ケアプランセンターでは、1人の職員が多くの利用者を担当しています。面談に使える時間は限られているため、スケジュール管理を徹底して、効率的に業務を進めることが大切です。面談の際には、専門知識がない方でも分かるように質問をしたり会話をしたりといったスキルも必要になります。
■関係各所との連絡調整
関係各所との連絡もケアプランセンターでの業務のひとつです。注意すべき点は、介護サービスを提供している事業所ごとに、連絡調整をする時間が異なることです。例えば、病院に連絡する際には診療が終わる時間、福祉介護サービスを提供している施設では昼食の介護をしている12時前後には連絡をしないといった調整が必要です。なかには、連絡調整をする時間や連絡方法を指定しているところもあります。
■相談業務
ケアプランセンターでは、要介護1以上の利用者を対象にした介護サービスの提案や相談業務をしています。なお、介護サービスの相談業務は他の施設でも行なっていますが、ケアプランセンターよりも幅が広い総合窓口であり、ケアプランセンターとは少し異なります。
5. ケアプランセンターと地域包括支援センターとの違い
ケアプランセンターに似ている施設として、地域包括支援センターが挙げられます。
地域包括支援センターも、地域に住んでいる高齢者が対象になっているものの、対応する範囲に違いがあります。地域包括支援センターは、高齢者から寄せられる相談内容の幅が広いことが特徴です。要介護認定や介護保険の相談のほか、近隣の高齢者同士のトラブルに関する相談も受け付けています。

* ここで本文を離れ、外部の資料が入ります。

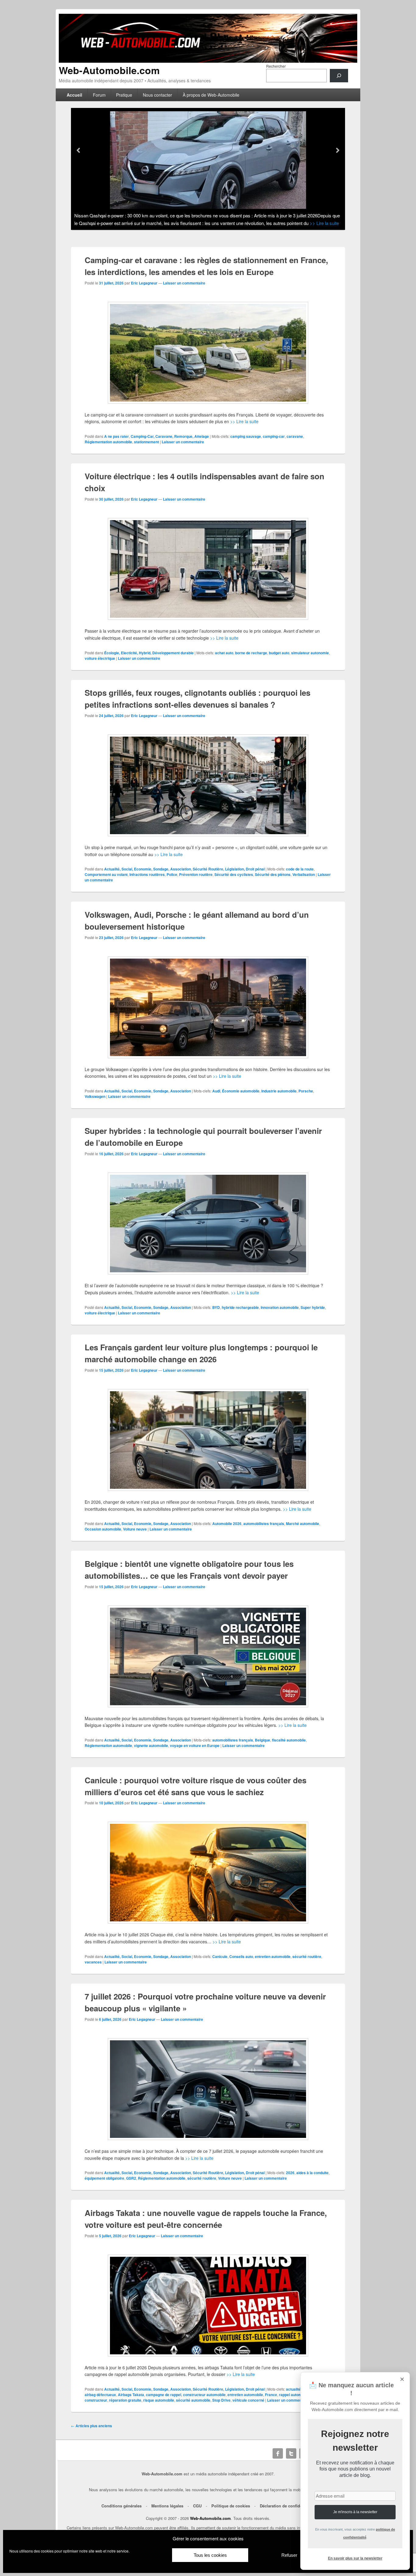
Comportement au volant (106, 874)
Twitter (291, 2453)
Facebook (278, 2453)
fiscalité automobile (289, 1740)
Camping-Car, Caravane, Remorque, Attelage (170, 436)
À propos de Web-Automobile (211, 95)
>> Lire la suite (315, 223)
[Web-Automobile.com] (208, 61)
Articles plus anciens (91, 2425)
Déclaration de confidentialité (287, 2506)
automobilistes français (263, 1523)
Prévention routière (196, 874)
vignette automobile (151, 1745)
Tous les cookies (210, 2555)
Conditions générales (121, 2506)
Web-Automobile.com (109, 70)
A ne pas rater (116, 436)
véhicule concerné (248, 2400)
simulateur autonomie (310, 653)
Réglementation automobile (108, 442)
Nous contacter (157, 95)
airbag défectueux (100, 2394)
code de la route (300, 869)
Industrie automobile (279, 1091)
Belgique (262, 1740)
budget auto (279, 653)
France (271, 2394)
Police (172, 874)
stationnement (146, 442)
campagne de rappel (163, 2394)
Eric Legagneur (144, 283)
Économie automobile (240, 1091)
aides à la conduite (312, 2172)
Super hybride (313, 1307)
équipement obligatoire (104, 2178)
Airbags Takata (131, 2394)
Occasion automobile (103, 1529)
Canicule (219, 1956)
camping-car (274, 436)
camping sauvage (245, 436)
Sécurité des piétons (273, 874)
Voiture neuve (135, 1529)
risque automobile (158, 2400)
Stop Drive (221, 2400)
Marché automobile (302, 1523)
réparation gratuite (125, 2400)
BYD (216, 1307)
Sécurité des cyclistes (233, 874)
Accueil (74, 95)
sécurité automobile (193, 2400)
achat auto (224, 653)
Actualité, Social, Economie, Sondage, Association (147, 869)
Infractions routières (147, 874)
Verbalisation (303, 874)
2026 (290, 2172)
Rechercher (276, 66)
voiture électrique (100, 658)
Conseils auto (241, 1956)
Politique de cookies (230, 2506)
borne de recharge (251, 653)
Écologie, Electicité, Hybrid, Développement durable (149, 653)
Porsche (305, 1091)
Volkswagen (95, 1096)
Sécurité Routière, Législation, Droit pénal (229, 869)
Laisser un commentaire (184, 283)
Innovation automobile (280, 1307)
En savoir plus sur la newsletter (355, 2558)
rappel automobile (294, 2394)
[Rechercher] (339, 75)
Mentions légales (167, 2506)
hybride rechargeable (240, 1307)
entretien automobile (273, 1956)
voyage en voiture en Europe (195, 1745)
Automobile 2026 (226, 1523)
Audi (216, 1091)
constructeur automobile (204, 2394)
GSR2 (131, 2178)
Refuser (289, 2555)
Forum (99, 95)
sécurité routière (306, 1956)
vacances (93, 1962)
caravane (295, 436)
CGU (197, 2506)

ケアプランセンターは、主に介護のケアプランを作る場所です。介護認定を受けた方に対して、介護サービスが適切に提供されるように事業所を紹介します。ケアマネージャーが常駐しており、介護に関する質問や相談を受け付けていますが、介護以外の近隣の高齢者とのトラブルといった相談は、受け付けていないことが一般的です。
そのため、介護以外の相談をしたい場合には、ケアプランセンターではなく地域包括支援センターに相談しなければなりません。
6. ケアプランセンターのまとめ
近年、在宅介護を希望する高齢者が増えています。日本では高齢化が進み、ケアプランセンターを必要とする方も増えるでしょう。さらに、最後は自宅で過ごしたいという方が多いため、医療機関との連携も求められます。
ケアプランセンターでの業務は、介護業界でのスキルアップ・キャリアアップを検討している方や在宅支援に力を入れたいケアマネージャーにおすすめです。ケアプランセンターの役割や特徴を理解して、自分に適しているかを判断し、転職活動の際の参考にしましょう。